If you’re a lover of guacamole, chocolate avocado shakes or mashed avocado on toast, get ready to pay more for your fix of the green fruit.
Avocado prices have risen to a record high due to surging global demand and reduced harvests from major producers Mexico, Peru and California.
A 10-kilogram box of Hass avocados from Mexico’s major wholesale producer sells for around 530 pesos ($27.89). That is more than double last year’s price, according to Bloomberg data.
Analysts expect prices to remain at “elevated levels” after a growers strike in Mexico and drought in California led to a severe supply crunch last year.

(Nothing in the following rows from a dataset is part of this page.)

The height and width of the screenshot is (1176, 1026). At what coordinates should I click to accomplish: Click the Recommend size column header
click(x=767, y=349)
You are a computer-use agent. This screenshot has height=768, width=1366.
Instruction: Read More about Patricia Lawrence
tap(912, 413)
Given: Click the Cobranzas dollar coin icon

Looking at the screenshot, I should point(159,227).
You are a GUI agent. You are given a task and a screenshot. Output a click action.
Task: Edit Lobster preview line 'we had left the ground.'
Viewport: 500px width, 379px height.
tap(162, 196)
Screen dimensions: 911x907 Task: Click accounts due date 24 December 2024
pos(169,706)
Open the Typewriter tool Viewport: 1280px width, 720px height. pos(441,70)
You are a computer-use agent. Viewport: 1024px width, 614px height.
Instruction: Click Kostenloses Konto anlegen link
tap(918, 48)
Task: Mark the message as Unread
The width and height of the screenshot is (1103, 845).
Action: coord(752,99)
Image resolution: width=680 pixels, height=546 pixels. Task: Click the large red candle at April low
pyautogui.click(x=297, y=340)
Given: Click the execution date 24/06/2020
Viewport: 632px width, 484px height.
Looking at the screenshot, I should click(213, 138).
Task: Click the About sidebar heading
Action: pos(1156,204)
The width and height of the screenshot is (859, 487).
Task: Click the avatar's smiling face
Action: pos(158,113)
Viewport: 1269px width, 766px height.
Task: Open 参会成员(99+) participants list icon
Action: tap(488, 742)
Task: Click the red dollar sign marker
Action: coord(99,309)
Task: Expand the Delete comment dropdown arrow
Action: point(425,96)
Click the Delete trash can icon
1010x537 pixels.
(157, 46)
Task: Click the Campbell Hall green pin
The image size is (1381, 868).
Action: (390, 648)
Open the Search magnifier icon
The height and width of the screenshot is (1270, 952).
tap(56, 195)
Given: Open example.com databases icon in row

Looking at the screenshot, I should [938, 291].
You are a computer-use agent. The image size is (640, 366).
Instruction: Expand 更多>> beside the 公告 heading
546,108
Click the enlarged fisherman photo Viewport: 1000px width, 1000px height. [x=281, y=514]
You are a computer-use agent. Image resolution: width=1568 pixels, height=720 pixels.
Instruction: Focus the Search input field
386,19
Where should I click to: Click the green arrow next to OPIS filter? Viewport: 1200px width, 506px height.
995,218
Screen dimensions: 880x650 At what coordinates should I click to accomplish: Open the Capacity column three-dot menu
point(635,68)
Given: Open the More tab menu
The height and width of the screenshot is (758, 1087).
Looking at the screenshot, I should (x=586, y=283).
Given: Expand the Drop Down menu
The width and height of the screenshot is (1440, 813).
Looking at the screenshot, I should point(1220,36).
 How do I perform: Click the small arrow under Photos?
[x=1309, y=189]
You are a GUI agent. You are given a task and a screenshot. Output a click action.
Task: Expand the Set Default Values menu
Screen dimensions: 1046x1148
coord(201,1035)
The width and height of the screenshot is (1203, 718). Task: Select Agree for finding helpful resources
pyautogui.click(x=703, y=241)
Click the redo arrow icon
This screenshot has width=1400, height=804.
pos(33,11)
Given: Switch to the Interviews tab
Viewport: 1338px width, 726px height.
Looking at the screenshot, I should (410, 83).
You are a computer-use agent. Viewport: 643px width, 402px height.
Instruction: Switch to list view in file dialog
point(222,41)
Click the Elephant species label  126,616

Meanwhile, California production is forecast to be down about 44% this year. Peru has also downgraded this year’s crop forecast following severe flooding in its southern growing regions.
Avocado consumption has grown dramatically after the fruit’s taste and health properties turned it into a major food trend. The avocado has the highest protein and oil content of any fruit. It is also believed to help reduce the risk of cancer and heart disease.
The US is the world’s largest consumer and importer of avocados, but the “butter fruit” is also rapidly gaining fans in China.
Avocado exports from Latin America to China are growing by about 250% a year, according to the Financial Times.
Major US restaurant chains have been affected. Subway was forced to stop serving fresh avocado on their sandwiches while Chipotle Mexican Grill said it squeezed their bottom-line.